#### [課題の要件]
以下の震災ノンフィクションの紹介文のうち、「岸政彦さん、星野智幸さん、推薦!」と「若き記者による渾身のノンフィクション。」の間の部分を、両端を含めて一字一句違えずに再現してください。

#### [本文ブロック]

内容説明
数字では語れない、あの日の出来事――。
岸政彦さん、星野智幸さん、推薦!
「被災地」は存在しない。「被災者」も存在しない。
土地と人が存在するだけだ。
「それでも生きていこうとする人々」の物語が、胸を打つ。
(岸政彦)
ここには、あなたを含め、この本に書かれていない被災した人すべての物語が、ぎっしりと詰まっている。
その見えない言葉に目を凝らして、読んでほしい。
(星野智幸)
「リスク論」からこぼれ落ちる生を探し求めて、東北、そしてチェルノブイリへ――。
若き記者による渾身のノンフィクション。
感想・レビュー
※以下の感想・レビューは、株式会社ドワンゴの提供する「読書メーター」によるものです。
zirou1984
19
震災によって変わってしまったこと。言われてきたこと。そして、言葉にできなかったこと。新聞記者として被災地を訪れ、その後も丁寧な取材を重ねることで、故郷を失った人、家族と別れてしまった人たちの、声にならなかった声を丁寧にすくい上げている。例え「安全」と言われても決して「安心」できない、その隙間にある何かを、懸命に言語化しようとしている。それは人間が人間らしく生きるための、世界を私たちが生きられる世界たらしめるための、根本的な呼びかけなのだと思う。これは著者なりに紡いだ「友情の点呼に答える声」なのだ。2018/06/27
みやざき しんいち(死ぬまでにあと1,000冊は読みたいんだ)

#### [記録データ]
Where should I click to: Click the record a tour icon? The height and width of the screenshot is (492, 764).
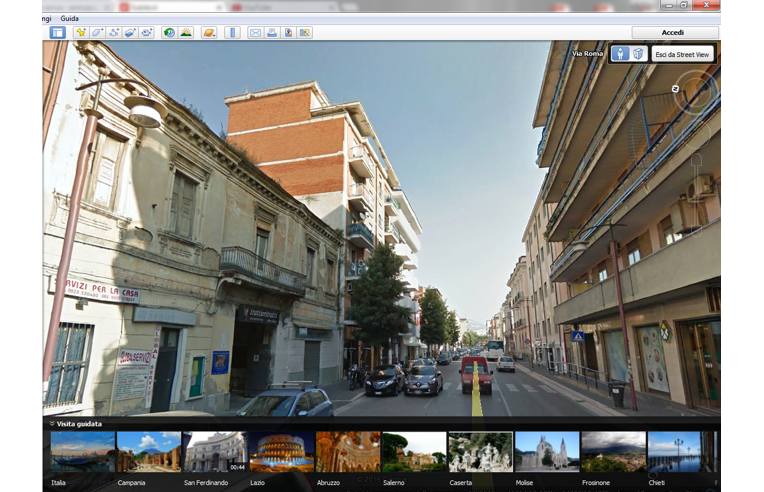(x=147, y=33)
* * *
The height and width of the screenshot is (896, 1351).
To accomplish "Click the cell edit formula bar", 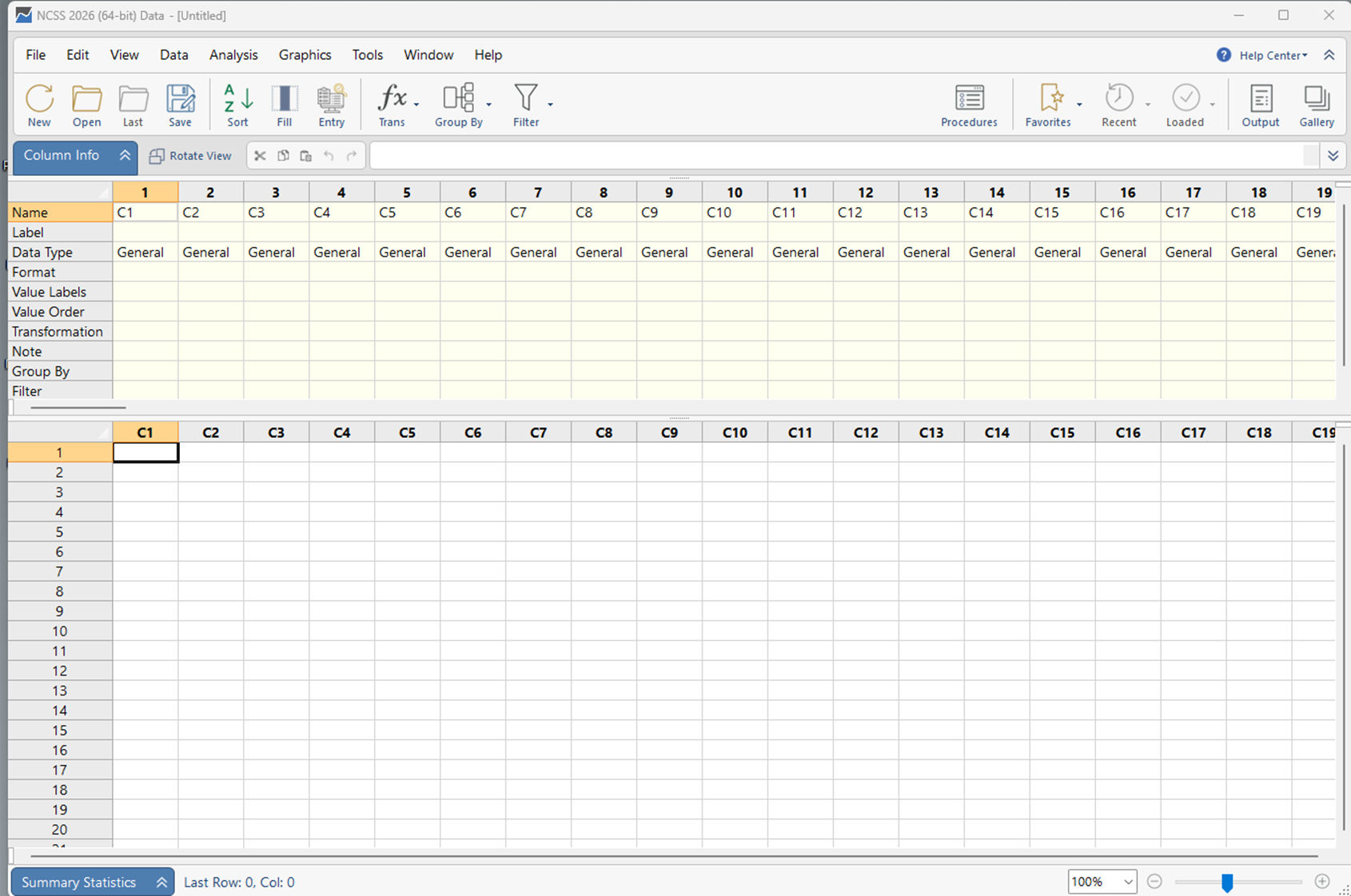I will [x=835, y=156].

#### [解答例]
岸政彦さん、星野智幸さん、推薦!
「被災地」は存在しない。「被災者」も存在しない。
土地と人が存在するだけだ。
「それでも生きていこうとする人々」の物語が、胸を打つ。
(岸政彦)
ここには、あなたを含め、この本に書かれていない被災した人すべての物語が、ぎっしりと詰まっている。
その見えない言葉に目を凝らして、読んでほしい。
(星野智幸)
「リスク論」からこぼれ落ちる生を探し求めて、東北、そしてチェルノブイリへ――。
若き記者による渾身のノンフィクション。